Text extract:
Below are pie charts that break down the number of failure detections by column. Note that the plotting below is automated so if one or more of the columns listed above are not plotted, this indicates that the column(s) did not return any matches for the failure phrases. Also note that a single record can contain multiple failure phrases; therefore, failure phrases are not mutually exclusive.

6.2.2.1 ActivityCommentText fail detects

ActivityCommentText failure detects

6.2.2.2 ResultCommentText fail detects

ResultCommentText failure detects

6.2.2.3 ResultLaboratoryCommentText fail detects

ResultLaboratoryCommentText failure detects

6.2.2.4 ResultDetectionConditionText fail detects

ResultDetectionConditionText failure detects

6.2.2.5 ResultMeasureValue_original fail detects

ResultMeasureValue_original failure detects

58.5 thousand rows are removed after detecting failure-related phrases and 2.3 million rows remain.

6.2.3 Clean MDLs

In this step method detection limits (MDLs) are used to clean up the reported values. When a numeric value is missing for the data record (i.e., NA or text that became NA during an as.numeric call) we check for non-detect language in the ResultLaboratoryCommentText, ResultCommentText, ResultDetectionConditionText, and ResultMeasureValue columns. This language can be "non-detect", "not detect", "non detect", "undetect", or "below".

If non-detect language exists then we use the DetectionQuantitationLimitMeasure.MeasureValue column for the MDL, otherwise if there is a < and a number in the ResultMeasureValue column we use that number instead.

We then use a random number between 0 and 0.5 * MDL as the record’s value moving forward.

We produce a new column, mdl_flag, from the MDL cleaning process. Records where no MDL-based adjustment was made and which are at or above the MDL are assigned a 0. Records with corrected values based on the MDL method are assigned a 1. Finally, records where no MDL-based adjustment was made and which contain a numeric value below the provided MDL are assigned a 2.

This should not result in a change in rows but we still check: 0 rows are removed. The final row count after this is 2.3 million.

Source material:
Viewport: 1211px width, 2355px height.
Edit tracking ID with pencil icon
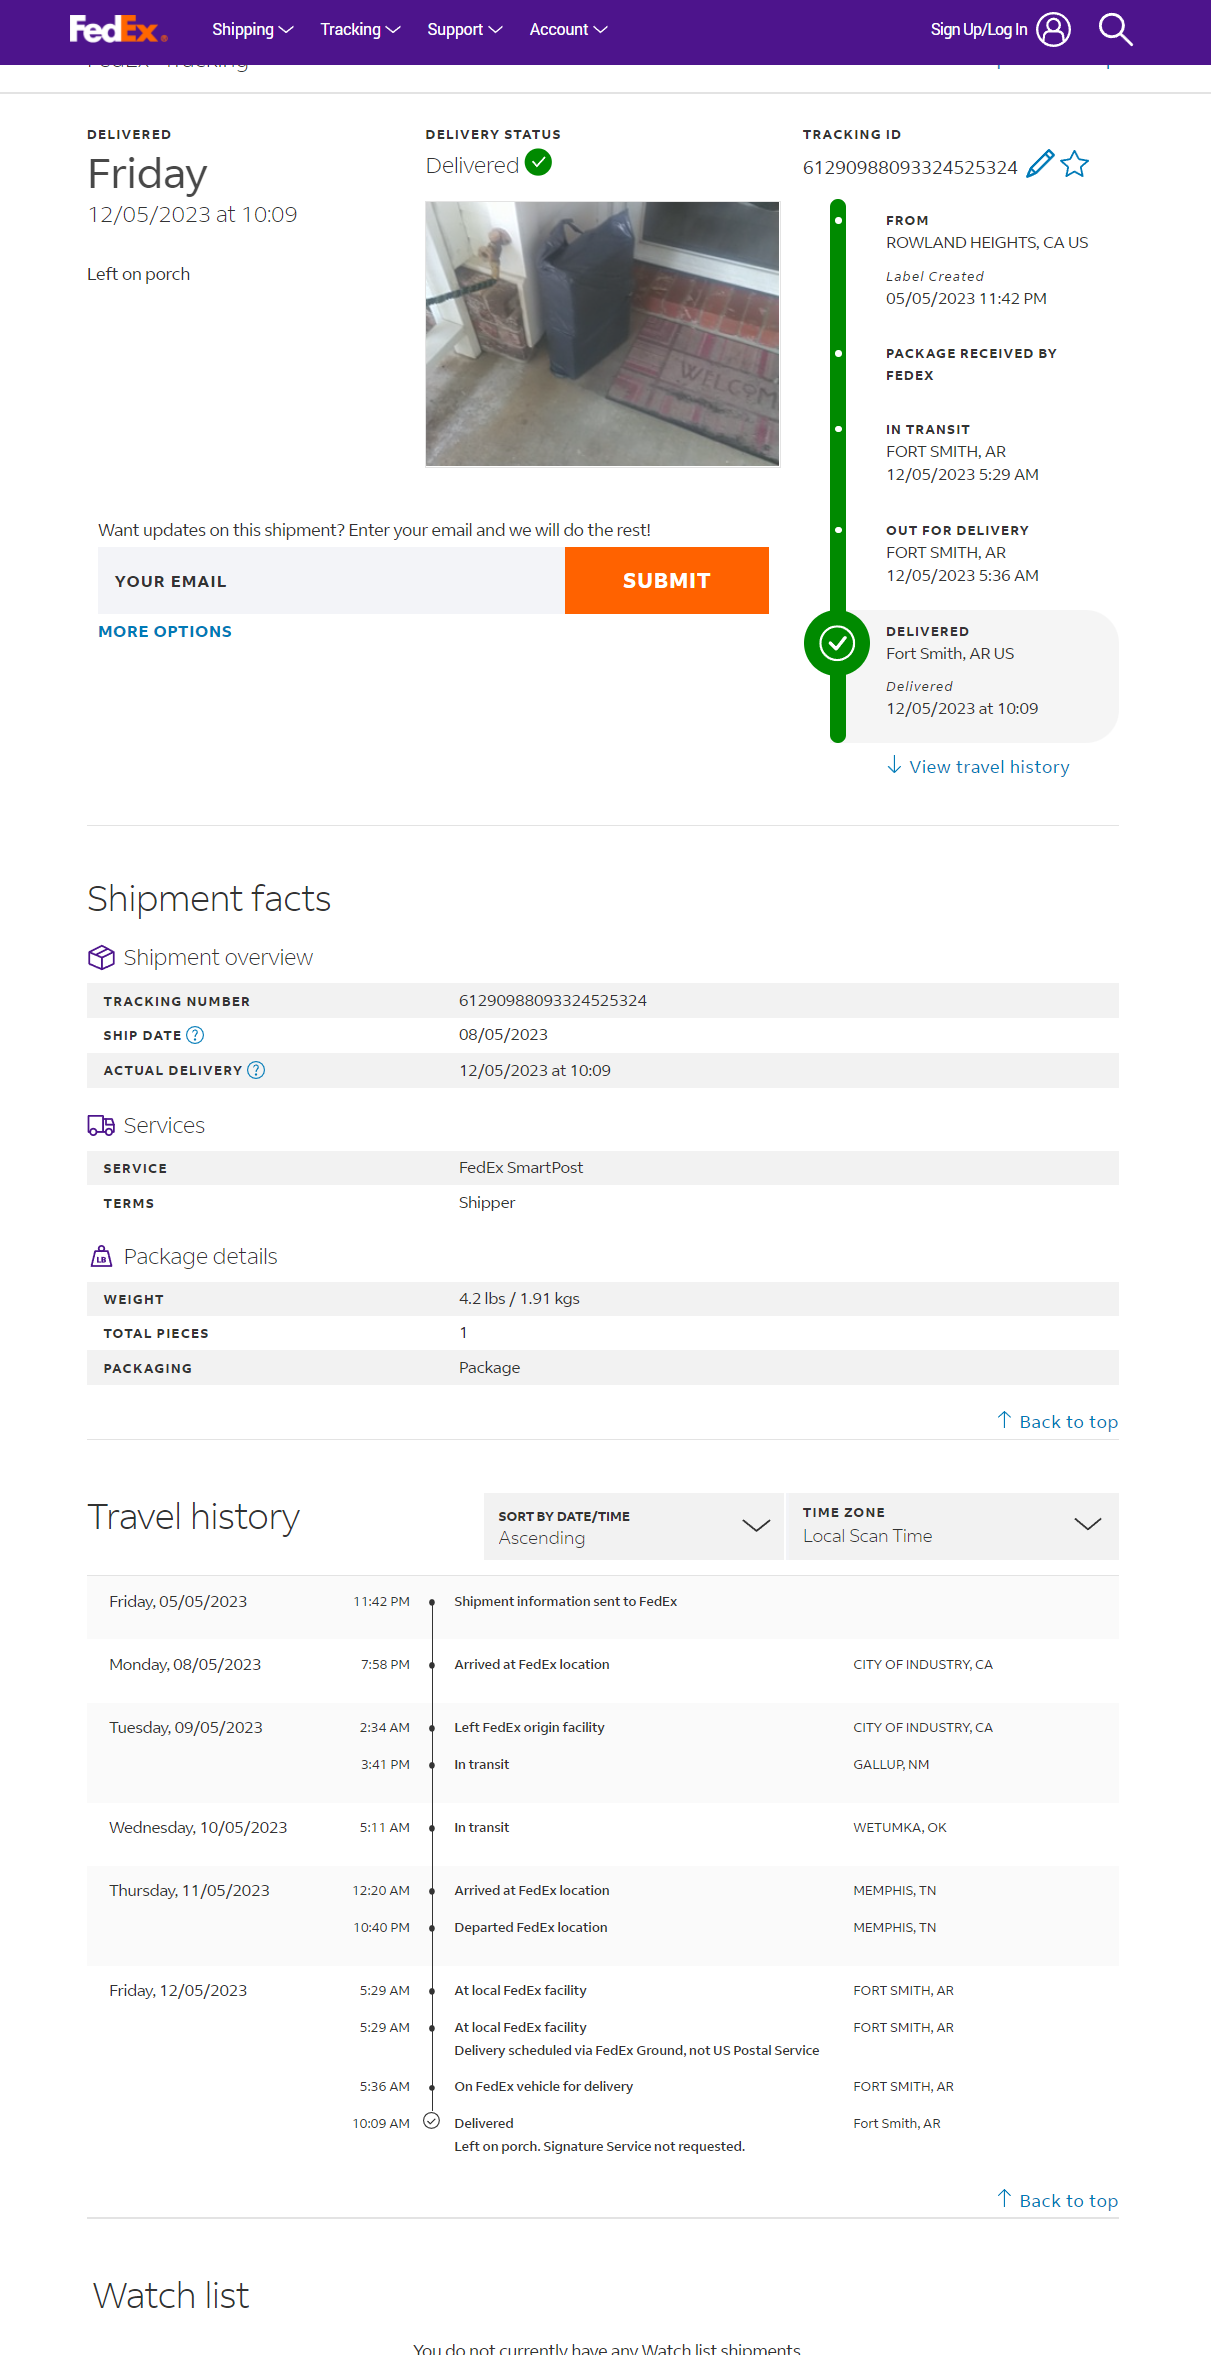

Requirements:
- 1) Translate this sentence from the text on cleaning reported values into Spanish: "We then use a random number between 0 and 0.5 * MDL as the record’s value moving forward."
- 2) Answer these questions using the text on cleaning reported values:
(a) How many rows are removed after failure-related phrases are detected?
(b) Which column supplies the MDL when non-detect language exists?
(c) What mdl_flag value is given to records whose values were corrected by the MDL method?
- 3) Continue the text on cleaning reported values from where it stops.
The data shown above plays no role in this exercise.

Solved tasks:
- 1) Luego usamos un número aleatorio entre 0 y 0.5 * MDL como el valor del registro de aquí en adelante.

- 2)
(a) 58.5 thousand rows.
(b) The DetectionQuantitationLimitMeasure.MeasureValue column.
(c) 1.

- 3)
6.2.4 Clean approximate values

Cleaning approximate values involves a similar process as for MDL cleaning. We flag “approximated” values in the dataset. The ResultMeasureValue column gets checked for all three of the following conditions:

Numeric-only version of the column is still NA after MDL cleaning
The original column text contained a number
Any of ResultLaboratoryCommentText, ResultCommentText, or ResultDetectionConditionText match this regular expression, ignoring case: "result approx|RESULT IS APPROX|value approx"

We then use the approximate value as the record’s value moving forward.

Records with corrected values based on the above method are noted with a 1 in the approx_flag column. Note, however, that occasionally approximate language will be used in a record but not changed or flagged. This occurs when the language is used in a comment-related column and not the result column itself, meaning that there is a usable numeric value provided (and thus doesn’t need correction).

This should not result in a change in rows but we still check: 0 rows are removed. The final row count after this is 2.3 million.

6.2.5 Clean values with “greater than” data

The next step is similar to the MDL and approximate value cleaning processes, and follows the approximate cleaning process most closely. The goal is to clean up values that were entered as “greater than” some value. The ResultMeasureValue column gets checked for all three of the following conditions:

Numeric-only version of the column is still NA after MDL & approximate cleaning
The original column text contained a number
The original column text contained a >

We then use the “greater than” value (without >) as the record’s value moving forward.

Records with corrected values based on the above method are noted with a 1 in the greater_flag column.

This should not result in a change in rows but we still check: 0 rows are removed. The final row count after this is 2.3 million.

6.2.6 Drop unresolved NA measurements

The goal of the preceding three steps was to prevent records with seemingly missing measurement data from being dropped if there was still a chance of recovering a usable value. At this point we’ve finished with that process and we proceed to check for remaining records with NA values in their harmonized_value column. If they exist, they are dropped. We also filter out any negative values in the dataset at this point.

3920 rows are removed. The final row count after this is 2.3 million.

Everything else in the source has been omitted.